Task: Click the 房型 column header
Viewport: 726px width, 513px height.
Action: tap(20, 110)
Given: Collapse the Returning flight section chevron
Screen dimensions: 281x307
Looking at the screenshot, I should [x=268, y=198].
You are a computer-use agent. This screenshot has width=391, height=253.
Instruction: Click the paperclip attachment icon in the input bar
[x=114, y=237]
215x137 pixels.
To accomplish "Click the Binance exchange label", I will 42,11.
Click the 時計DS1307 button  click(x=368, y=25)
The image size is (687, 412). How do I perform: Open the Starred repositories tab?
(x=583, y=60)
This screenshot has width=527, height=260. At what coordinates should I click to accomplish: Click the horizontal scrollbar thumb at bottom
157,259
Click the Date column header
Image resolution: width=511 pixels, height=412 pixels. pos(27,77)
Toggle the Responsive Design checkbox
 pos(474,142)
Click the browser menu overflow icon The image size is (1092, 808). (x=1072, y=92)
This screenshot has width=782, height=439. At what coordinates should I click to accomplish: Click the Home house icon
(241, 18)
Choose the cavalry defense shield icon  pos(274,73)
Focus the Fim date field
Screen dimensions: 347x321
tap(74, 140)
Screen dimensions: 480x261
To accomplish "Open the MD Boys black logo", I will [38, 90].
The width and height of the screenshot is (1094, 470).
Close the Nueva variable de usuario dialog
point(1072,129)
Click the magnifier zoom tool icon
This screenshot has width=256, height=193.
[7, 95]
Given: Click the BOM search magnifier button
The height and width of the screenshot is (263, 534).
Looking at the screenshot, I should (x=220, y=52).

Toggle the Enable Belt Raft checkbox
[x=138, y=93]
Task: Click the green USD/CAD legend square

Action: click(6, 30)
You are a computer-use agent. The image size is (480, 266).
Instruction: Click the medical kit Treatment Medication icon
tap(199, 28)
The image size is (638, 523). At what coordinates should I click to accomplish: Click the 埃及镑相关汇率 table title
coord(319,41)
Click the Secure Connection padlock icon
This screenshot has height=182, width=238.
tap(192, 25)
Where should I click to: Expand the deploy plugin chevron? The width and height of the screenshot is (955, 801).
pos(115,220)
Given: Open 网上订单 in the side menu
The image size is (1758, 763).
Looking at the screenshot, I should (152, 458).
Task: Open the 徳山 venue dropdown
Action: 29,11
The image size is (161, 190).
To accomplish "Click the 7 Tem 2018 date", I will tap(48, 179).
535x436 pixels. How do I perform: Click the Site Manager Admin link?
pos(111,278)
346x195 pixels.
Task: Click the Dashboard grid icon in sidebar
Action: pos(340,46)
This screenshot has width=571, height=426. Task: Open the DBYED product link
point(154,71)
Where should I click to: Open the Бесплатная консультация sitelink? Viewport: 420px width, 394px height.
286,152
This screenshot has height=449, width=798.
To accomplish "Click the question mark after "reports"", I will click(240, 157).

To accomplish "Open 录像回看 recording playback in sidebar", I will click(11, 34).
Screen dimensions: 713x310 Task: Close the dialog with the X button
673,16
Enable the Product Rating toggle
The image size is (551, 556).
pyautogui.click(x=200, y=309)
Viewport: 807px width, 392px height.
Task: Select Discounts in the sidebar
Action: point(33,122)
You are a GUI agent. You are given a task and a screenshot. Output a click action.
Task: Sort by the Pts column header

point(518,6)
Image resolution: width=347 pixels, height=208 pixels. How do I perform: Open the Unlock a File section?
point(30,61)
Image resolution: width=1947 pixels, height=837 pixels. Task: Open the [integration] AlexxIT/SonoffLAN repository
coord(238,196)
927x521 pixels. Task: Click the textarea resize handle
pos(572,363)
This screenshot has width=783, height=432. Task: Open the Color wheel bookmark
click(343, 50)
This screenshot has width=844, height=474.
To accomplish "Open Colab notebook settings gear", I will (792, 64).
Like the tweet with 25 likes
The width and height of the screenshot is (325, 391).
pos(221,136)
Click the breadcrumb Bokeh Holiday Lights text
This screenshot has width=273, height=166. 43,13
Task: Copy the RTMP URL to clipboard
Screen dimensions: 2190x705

● What is needed: Take the entries above and transcribe them in full.

● Exercise output:
Task: Click the 房型 column header
Viewport: 726px width, 513px height.
Action: tap(20, 110)
Given: Collapse the Returning flight section chevron
Screen dimensions: 281x307
Looking at the screenshot, I should [x=268, y=198].
You are a computer-use agent. This screenshot has width=391, height=253.
Instruction: Click the paperclip attachment icon in the input bar
[x=114, y=237]
215x137 pixels.
To accomplish "Click the Binance exchange label", I will 42,11.
Click the 時計DS1307 button  click(x=368, y=25)
The image size is (687, 412). How do I perform: Open the Starred repositories tab?
(x=583, y=60)
This screenshot has width=527, height=260. At what coordinates should I click to accomplish: Click the horizontal scrollbar thumb at bottom
157,259
Click the Date column header
Image resolution: width=511 pixels, height=412 pixels. pos(27,77)
Toggle the Responsive Design checkbox
 pos(474,142)
Click the browser menu overflow icon The image size is (1092, 808). (x=1072, y=92)
This screenshot has width=782, height=439. At what coordinates should I click to accomplish: Click the Home house icon
(241, 18)
Choose the cavalry defense shield icon  pos(274,73)
Focus the Fim date field
Screen dimensions: 347x321
tap(74, 140)
Screen dimensions: 480x261
To accomplish "Open the MD Boys black logo", I will [38, 90].
The width and height of the screenshot is (1094, 470).
Close the Nueva variable de usuario dialog
point(1072,129)
Click the magnifier zoom tool icon
This screenshot has width=256, height=193.
[7, 95]
Given: Click the BOM search magnifier button
The height and width of the screenshot is (263, 534).
Looking at the screenshot, I should (x=220, y=52).

Toggle the Enable Belt Raft checkbox
[x=138, y=93]
Task: Click the green USD/CAD legend square

Action: click(6, 30)
You are a computer-use agent. The image size is (480, 266).
Instruction: Click the medical kit Treatment Medication icon
tap(199, 28)
The image size is (638, 523). At what coordinates should I click to accomplish: Click the 埃及镑相关汇率 table title
coord(319,41)
Click the Secure Connection padlock icon
This screenshot has height=182, width=238.
tap(192, 25)
Where should I click to: Expand the deploy plugin chevron? The width and height of the screenshot is (955, 801).
pos(115,220)
Given: Open 网上订单 in the side menu
The image size is (1758, 763).
Looking at the screenshot, I should (152, 458).
Task: Open the 徳山 venue dropdown
Action: 29,11
The image size is (161, 190).
To accomplish "Click the 7 Tem 2018 date", I will tap(48, 179).
535x436 pixels. How do I perform: Click the Site Manager Admin link?
pos(111,278)
346x195 pixels.
Task: Click the Dashboard grid icon in sidebar
Action: pos(340,46)
This screenshot has width=571, height=426. Task: Open the DBYED product link
point(154,71)
Where should I click to: Open the Бесплатная консультация sitelink? Viewport: 420px width, 394px height.
286,152
This screenshot has height=449, width=798.
To accomplish "Click the question mark after "reports"", I will click(240, 157).

To accomplish "Open 录像回看 recording playback in sidebar", I will click(11, 34).
Screen dimensions: 713x310 Task: Close the dialog with the X button
673,16
Enable the Product Rating toggle
The image size is (551, 556).
pyautogui.click(x=200, y=309)
Viewport: 807px width, 392px height.
Task: Select Discounts in the sidebar
Action: point(33,122)
You are a GUI agent. You are given a task and a screenshot. Output a click action.
Task: Sort by the Pts column header

point(518,6)
Image resolution: width=347 pixels, height=208 pixels. How do I perform: Open the Unlock a File section?
point(30,61)
Image resolution: width=1947 pixels, height=837 pixels. Task: Open the [integration] AlexxIT/SonoffLAN repository
coord(238,196)
927x521 pixels. Task: Click the textarea resize handle
pos(572,363)
This screenshot has width=783, height=432. Task: Open the Color wheel bookmark
click(343, 50)
This screenshot has width=844, height=474.
To accomplish "Open Colab notebook settings gear", I will (792, 64).
Like the tweet with 25 likes
The width and height of the screenshot is (325, 391).
pos(221,136)
Click the breadcrumb Bokeh Holiday Lights text
This screenshot has width=273, height=166. 43,13
Task: Copy the RTMP URL to clipboard
Screen dimensions: 2190x705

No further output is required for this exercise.